### 你的任务
从下面这篇关于树链剖分解题的摘录中一字不改地提取一段文字：从“if (E[tmp].to != fa[x] &&”开始，一直到“x = fa[top[x]])”为止。

【BZOJ 4515】【SDOI 2016 Round1 Day1 T3】游戏

考场上写了lct,可惜当时对标记永久化的理解并不是十分深刻,导致调一个错误的程序调了4h+,最后这道题爆0了QwQ

现在写了树链剖分,用标记永久化的线段树维护轻重链,对于$s\rightarrow lca$,$lca\rightarrow t$分开讨论,把$a×dist+b$这个式子打开,提出常数项,发现是一个一次函数(也不是严格的一次函数,只不过有单调性就可以做了)。标记永久化线段树做一下,每个节点维护一个当前区间的最小值就可以统计答案了233

这次又手残把“+”打成“*”调了一上午TwT,肉眼对拍大法好!

#include<cstdio>
#include<cstring>
#include<algorithm>
using namespace std;
typedef long long LL;
const int N = 100005;
const LL inf = 123456789123456789LL;
void read(int &k) {
	k = 0; int fh = 1; char c = getchar();
	for(; c < '0' || c > '9'; c = getchar())
		if (c == '-') fh = -1;
	for(; c >= '0' && c <= '9'; c = getchar())
		k = (k << 1) + (k << 3) + c - '0';
	k = k * fh;
}

struct node {
	int nxt, to, w;
} E[N << 1];
int n, m, cnt = 0, point[N], fa[N], top[N], son[N], sz[N], pos[N], wt[N], K[N << 2];
LL B[N << 2], val[N << 2], di[N], ans;
bool p[N << 2];
void ins(int x, int y, int z) {E[++cnt].nxt = point[x]; E[cnt].to = y; E[cnt].w = z; point[x] = cnt;}
void _(int x) {
	sz[x] = 1;
	for(int tmp = point[x]; tmp; tmp = E[tmp].nxt)
		if (E[tmp].to != fa[x]) {
			fa[E[tmp].to] = x;
			di[E[tmp].to] = di[x] + E[tmp].w;
			_(E[tmp].to);
			sz[x] += sz[E[tmp].to];
			if (sz[E[tmp].to] > sz[son[x]]) son[x] = E[tmp].to;
		}
}
void __(int x) {
	pos[x] = ++cnt; wt[cnt] = x;
	if (son[x]) {top[son[x]] = top[x]; __(son[x]);}
	for(int tmp = point[x]; tmp; tmp = E[tmp].nxt)
		if (E[tmp].to != fa[x] && E[tmp].to != son[x])
			{top[E[tmp].to] = E[tmp].to; __(E[tmp].to);}
}
int LCA(int x, int y) {
	for(; top[x] != top[y]; x = fa[top[x]])

### 所给数据
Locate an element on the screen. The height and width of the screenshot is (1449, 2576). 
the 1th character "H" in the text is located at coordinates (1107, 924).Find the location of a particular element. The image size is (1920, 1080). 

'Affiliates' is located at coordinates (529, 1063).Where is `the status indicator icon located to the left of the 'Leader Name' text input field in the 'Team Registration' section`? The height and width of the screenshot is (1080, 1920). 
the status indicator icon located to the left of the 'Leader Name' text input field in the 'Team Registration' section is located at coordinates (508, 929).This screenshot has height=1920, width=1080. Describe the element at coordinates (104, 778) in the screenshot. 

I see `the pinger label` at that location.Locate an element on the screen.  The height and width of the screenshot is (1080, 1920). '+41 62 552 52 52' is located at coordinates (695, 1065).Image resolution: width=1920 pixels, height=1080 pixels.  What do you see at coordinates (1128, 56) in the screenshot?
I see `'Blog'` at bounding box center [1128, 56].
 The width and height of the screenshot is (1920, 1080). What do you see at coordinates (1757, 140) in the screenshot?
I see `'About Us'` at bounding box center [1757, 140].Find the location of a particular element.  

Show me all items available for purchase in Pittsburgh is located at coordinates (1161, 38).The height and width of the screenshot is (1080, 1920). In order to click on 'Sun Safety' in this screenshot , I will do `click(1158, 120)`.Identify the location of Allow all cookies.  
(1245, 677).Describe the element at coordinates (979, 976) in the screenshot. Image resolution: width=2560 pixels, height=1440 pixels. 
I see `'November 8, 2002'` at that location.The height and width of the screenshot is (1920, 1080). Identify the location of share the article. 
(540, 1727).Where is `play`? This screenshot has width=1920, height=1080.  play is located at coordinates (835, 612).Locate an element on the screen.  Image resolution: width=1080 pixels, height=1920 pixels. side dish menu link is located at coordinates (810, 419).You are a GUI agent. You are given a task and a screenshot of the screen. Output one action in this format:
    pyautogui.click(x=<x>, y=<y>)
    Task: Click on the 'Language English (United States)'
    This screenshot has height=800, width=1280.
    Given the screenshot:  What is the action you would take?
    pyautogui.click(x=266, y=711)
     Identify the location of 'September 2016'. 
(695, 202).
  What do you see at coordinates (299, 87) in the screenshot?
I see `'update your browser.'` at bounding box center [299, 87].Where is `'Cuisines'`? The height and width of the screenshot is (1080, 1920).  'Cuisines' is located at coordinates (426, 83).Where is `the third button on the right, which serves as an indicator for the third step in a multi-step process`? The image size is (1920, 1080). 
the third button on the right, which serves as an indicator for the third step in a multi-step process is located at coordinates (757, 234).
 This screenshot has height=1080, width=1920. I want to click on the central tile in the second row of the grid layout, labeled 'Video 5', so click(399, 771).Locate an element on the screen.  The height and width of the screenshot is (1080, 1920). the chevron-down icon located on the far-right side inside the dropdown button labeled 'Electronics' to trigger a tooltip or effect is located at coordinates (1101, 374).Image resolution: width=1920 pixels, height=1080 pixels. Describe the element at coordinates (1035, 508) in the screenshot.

### 本题结果
if (E[tmp].to != fa[x] && E[tmp].to != son[x])
			{top[E[tmp].to] = E[tmp].to; __(E[tmp].to);}
}
int LCA(int x, int y) {
	for(; top[x] != top[y]; x = fa[top[x]])